Global bond markets rallied after the US Federal Reserve (Fed) signalled on Wednesday what financial markets had been pricing in for months: the central bank will most likely retract from its rate hiking plans this year, given the global economic slowdown, lower oil prices and generally muted domestic inflation. The Fed also indicated its balance sheet may not shrink as much as expected as it needs reserves to meet rising demand from national banks (required to own more Treasuries to strengthen their coffers). This dovish-squared message reminded investors of 2016, when previous Fed chair Janet Yellen was on course to start normalising rates 8 years after the financial crisis, but refrained from doing so, providing a favourable backdrop for risk assets (more below).
US inflation-linked securities rallied as the absence of higher rates may stoke inflation, while the US High Yield (HY) spread over Treasuries has now plunged to 430 basis points (bps), down from 537 bps earlier this year. Emerging Market (EM) currencies flew as the dollar fell: the Indonesian rupiah rallied more than 1% yesterday as the country embarked on defensive interest rate hikes last year to protect its currency while the Fed was raising rates, so investors are now speculating that rate cuts this year are possible. Sovereign bonds also outperformed, with the Treasury 10-year yield falling back to 2.66%, down from 2.78% only last week. Oil gained.
Markets beat the Fed – again: Over the past five years, investors have challenged the Fed’s optimistic growth and inflation forecasts, pricing in a much lower probability of monetary tightening than the central bank. Every year they have been right;, US inflation has failed to gain real traction and as last year’s tax cut-fuelled growth is starting to wear off. This is not the first time that the Fed backtracks on its plans: in 2016, Yellen was planning a few hikes after lifting interest rates in December 2015 – the first hike since 2006. The Fed, however, had to shift gears as the Brexit referendum, plunging oil prices, tensions around the liquidity of a major European bank and a slowdown in China threatened global growth and kept inflation subdued. The same pattern seems to be now at play: low energy prices, a slowdown in China and tensions in Europe (still Brexit). Investors were quick yesterday to snap up risk assets, given their reaction to a Fed-on-hold in 2016: as seen in the chart, HY spreads tightened by 400 bps in 2016, while the premium that investors demand to hold EM sovereign debt also dropped. Spread levels are lower now, but some investors believe that the higher coupon typically offered by risk assets could deliver positive total returns in the absence of any price drop derived from a rising base rate.
HY: Fixed or Floating? Global floating rate HY debt performed better than fixed-rate HY over the past six trading days as some investors were still counting on the Fed to hike rates this year. Whether this will now change following Wednesday’s statement is yet to be seen, as plenty of challenges remain – geopolitical tensions or an escalation of global trade wars could lead to higher rates, an environment in which floating debt typically outperforms.
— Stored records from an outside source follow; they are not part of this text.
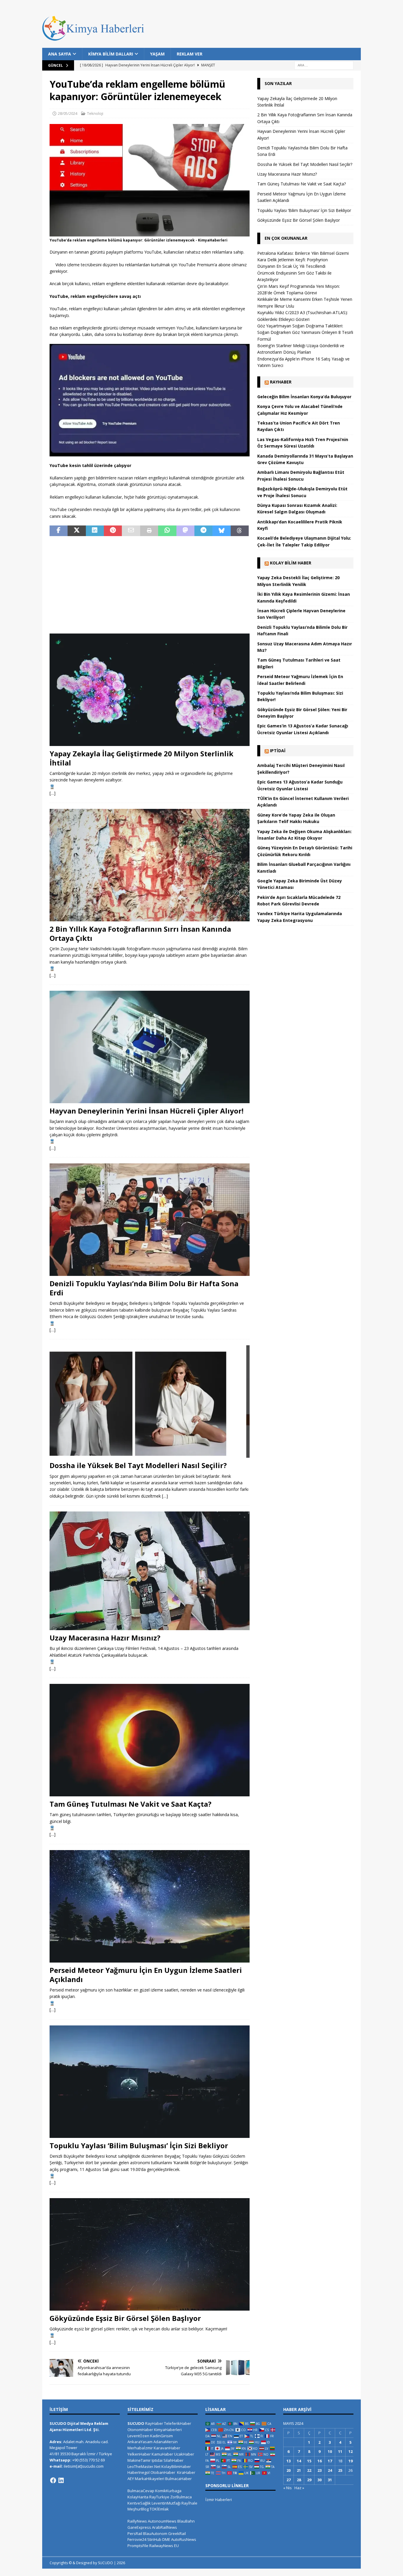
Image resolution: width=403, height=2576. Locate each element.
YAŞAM (157, 54)
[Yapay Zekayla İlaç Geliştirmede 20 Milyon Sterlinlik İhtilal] (150, 690)
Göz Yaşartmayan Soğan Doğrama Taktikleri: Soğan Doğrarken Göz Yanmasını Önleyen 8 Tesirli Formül (305, 332)
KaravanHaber (167, 2448)
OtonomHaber (140, 2429)
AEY (130, 2478)
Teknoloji (95, 113)
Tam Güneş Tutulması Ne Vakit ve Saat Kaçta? (131, 1804)
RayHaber (280, 382)
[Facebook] (53, 2480)
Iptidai (278, 750)
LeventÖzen (138, 2435)
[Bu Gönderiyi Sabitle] (113, 530)
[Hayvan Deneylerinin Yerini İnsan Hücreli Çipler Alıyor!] (150, 1047)
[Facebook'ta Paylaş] (59, 530)
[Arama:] (323, 65)
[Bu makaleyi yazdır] (149, 530)
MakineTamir (139, 2460)
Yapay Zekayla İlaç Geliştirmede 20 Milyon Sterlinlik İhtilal (141, 758)
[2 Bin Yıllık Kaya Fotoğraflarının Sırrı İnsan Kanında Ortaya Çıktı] (150, 865)
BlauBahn (186, 2521)
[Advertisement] (150, 584)
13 (288, 2461)
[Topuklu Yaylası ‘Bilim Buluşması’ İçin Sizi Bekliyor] (150, 2081)
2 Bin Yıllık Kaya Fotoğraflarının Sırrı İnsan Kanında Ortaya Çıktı (140, 933)
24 (330, 2470)
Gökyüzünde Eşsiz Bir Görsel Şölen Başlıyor (125, 2318)
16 (319, 2461)
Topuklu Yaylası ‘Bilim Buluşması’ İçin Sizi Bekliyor (139, 2145)
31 (330, 2479)
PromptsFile (137, 2545)
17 (330, 2461)
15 (309, 2461)
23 (319, 2470)
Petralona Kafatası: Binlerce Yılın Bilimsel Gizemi (303, 253)
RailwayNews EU (164, 2545)
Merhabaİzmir (140, 2448)
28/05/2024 (67, 113)
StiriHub (154, 2539)
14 (299, 2461)
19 (350, 2461)
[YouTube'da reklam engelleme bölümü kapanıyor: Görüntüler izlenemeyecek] (150, 233)
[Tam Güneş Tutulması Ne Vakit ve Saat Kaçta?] (150, 1740)
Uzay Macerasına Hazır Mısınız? (105, 1638)
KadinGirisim (161, 2435)
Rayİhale (189, 2503)
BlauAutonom (155, 2533)
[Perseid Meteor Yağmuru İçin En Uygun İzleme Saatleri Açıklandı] (150, 1906)
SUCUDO (135, 2423)
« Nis (287, 2487)
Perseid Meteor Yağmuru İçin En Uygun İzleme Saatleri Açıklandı (146, 1974)
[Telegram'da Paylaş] (203, 530)
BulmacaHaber (178, 2478)
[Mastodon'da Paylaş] (185, 530)
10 (330, 2451)
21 (299, 2470)
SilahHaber (173, 2460)
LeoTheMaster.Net (143, 2466)
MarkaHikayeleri (149, 2478)
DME (166, 2539)
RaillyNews (137, 2521)
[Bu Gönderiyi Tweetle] (77, 530)
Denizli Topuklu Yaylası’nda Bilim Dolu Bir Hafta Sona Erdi (144, 1288)
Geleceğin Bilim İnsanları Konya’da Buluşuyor (304, 396)
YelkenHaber (139, 2454)
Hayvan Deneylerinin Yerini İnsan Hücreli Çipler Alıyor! (146, 1111)
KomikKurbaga (168, 2490)
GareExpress (139, 2527)
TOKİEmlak (159, 2509)
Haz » (299, 2487)
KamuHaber (162, 2454)
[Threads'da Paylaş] (240, 530)
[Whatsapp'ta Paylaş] (167, 530)
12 (350, 2451)
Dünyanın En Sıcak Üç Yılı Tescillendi (291, 266)
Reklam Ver (189, 54)
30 (319, 2479)
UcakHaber (184, 2454)
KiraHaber (186, 2472)
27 (288, 2479)
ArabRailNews (164, 2527)
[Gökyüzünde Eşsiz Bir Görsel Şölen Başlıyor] (150, 2254)
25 (340, 2470)
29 (309, 2479)
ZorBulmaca (181, 2497)
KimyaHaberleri (168, 2429)
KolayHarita (137, 2497)
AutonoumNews (162, 2521)
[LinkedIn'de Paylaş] (95, 530)
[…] (52, 793)
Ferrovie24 (136, 2539)
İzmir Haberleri (218, 2499)
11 (340, 2451)
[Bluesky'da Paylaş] (221, 530)
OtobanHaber (162, 2472)
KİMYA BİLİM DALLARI (110, 54)
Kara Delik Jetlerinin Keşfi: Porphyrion (292, 259)
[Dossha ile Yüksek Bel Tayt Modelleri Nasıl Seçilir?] (150, 1401)
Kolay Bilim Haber (290, 563)
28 (299, 2479)
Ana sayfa (59, 54)
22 (309, 2470)
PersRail (134, 2533)
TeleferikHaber (177, 2423)
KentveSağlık (139, 2503)
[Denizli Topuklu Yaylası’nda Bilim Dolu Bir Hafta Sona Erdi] (150, 1219)
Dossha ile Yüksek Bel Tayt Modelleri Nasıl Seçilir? (138, 1465)
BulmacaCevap (140, 2490)
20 (288, 2470)
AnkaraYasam (140, 2441)
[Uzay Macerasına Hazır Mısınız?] (150, 1570)
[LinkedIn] (61, 2480)
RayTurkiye (159, 2497)
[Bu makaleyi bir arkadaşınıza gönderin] (131, 530)
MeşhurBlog (138, 2509)
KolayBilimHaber (176, 2466)
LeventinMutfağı (166, 2503)
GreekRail (177, 2533)
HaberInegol (138, 2472)
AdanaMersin (165, 2441)
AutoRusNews (183, 2539)
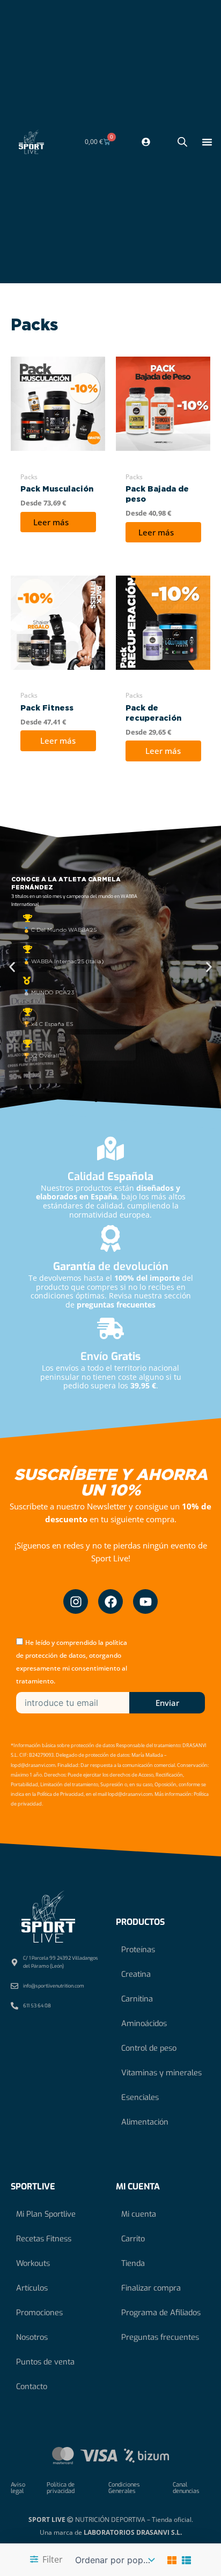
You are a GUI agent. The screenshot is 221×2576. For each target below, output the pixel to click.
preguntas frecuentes (116, 1305)
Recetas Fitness (43, 2238)
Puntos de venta (45, 2361)
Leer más (51, 522)
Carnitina (137, 1998)
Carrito (133, 2238)
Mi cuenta (138, 2214)
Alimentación (144, 2122)
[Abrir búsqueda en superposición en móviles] (182, 141)
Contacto (31, 2386)
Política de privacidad (61, 2488)
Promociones (39, 2312)
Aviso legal (18, 2488)
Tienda (133, 2263)
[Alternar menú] (207, 142)
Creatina (136, 1974)
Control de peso (148, 2048)
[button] (12, 966)
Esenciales (140, 2097)
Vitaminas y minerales (161, 2072)
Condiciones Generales (124, 2488)
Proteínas (138, 1949)
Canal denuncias (186, 2488)
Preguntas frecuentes (160, 2337)
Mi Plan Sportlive (46, 2214)
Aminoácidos (144, 2023)
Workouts (33, 2263)
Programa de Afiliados (161, 2312)
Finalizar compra (151, 2288)
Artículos (32, 2288)
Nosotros (32, 2337)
Investors might also choose the lower-beta floating rate market if the economy deteriorates more than expected. For an analysis of the two assets classes and a simulation of how each responds to interest rate and spread changes, don’t miss M&G fund manager James Tomlins’ insightful blog: High Yield in 2019 – floating or fixed?
US dollar and US yields – parting ways: The correlation between the US dollar and 2-year Treasury yields has plunged to almost meaningless levels, after being at a stronger 0.45 (out of a maximum of 1) in the early 2000s – it has declined ever since. As seen in the first chart, the relationship between the two seems to have broken down over the past three years, as 2-year Treasury yields (blue line) have risen, reflecting strong economic growth, but the dollar (orange line) has not matched this move, remaining relatively around the same level. The US currency has failed to mirror the improving domestic economy, dragged down by growing fiscal and external deficits and also as China’s renminbi is challenging the greenback’s world supremacy status. Willing to internationalise its currency, China is encouraging other countries to write commodity contracts in renminbi and also lending large amounts to Asian and African countries in its currency. Some investors argue this challenge will still take years to materialise, while others focus on the lower demand for US assets from China and Japan, whose holdings of US Treasuries are in decline given the presently high hedging costs (a consequence of the big interest rate differential). If the US dollar, largely determined by foreign demand, is not matching US economic moves – does this mean that the rest of the world is less responsive to what is happening in the US?
European inflation expectations – party pooper: In the midst of January’s risk-on optimism, the one indicator that keeps falling is European inflation expectations, which dropped to 1.495% on Wednesday, the lowest level since 2016. European economic data remains dismal, with Germany’s economic ministry cutting the country’s growth forecast for this year to 1.0%, down from a previous 1.8%. With France’s economy challenged by ongoing protests, Italy’s protracted fight with Brussels over its budget deficit, and the possibility of a disorderly Brexit still on the cards, few investors seem to be betting on European growth. Four years after the European Central Bank launched its multi-billion euro monetary stimulus – the region’s inflation expectations are even lower than then.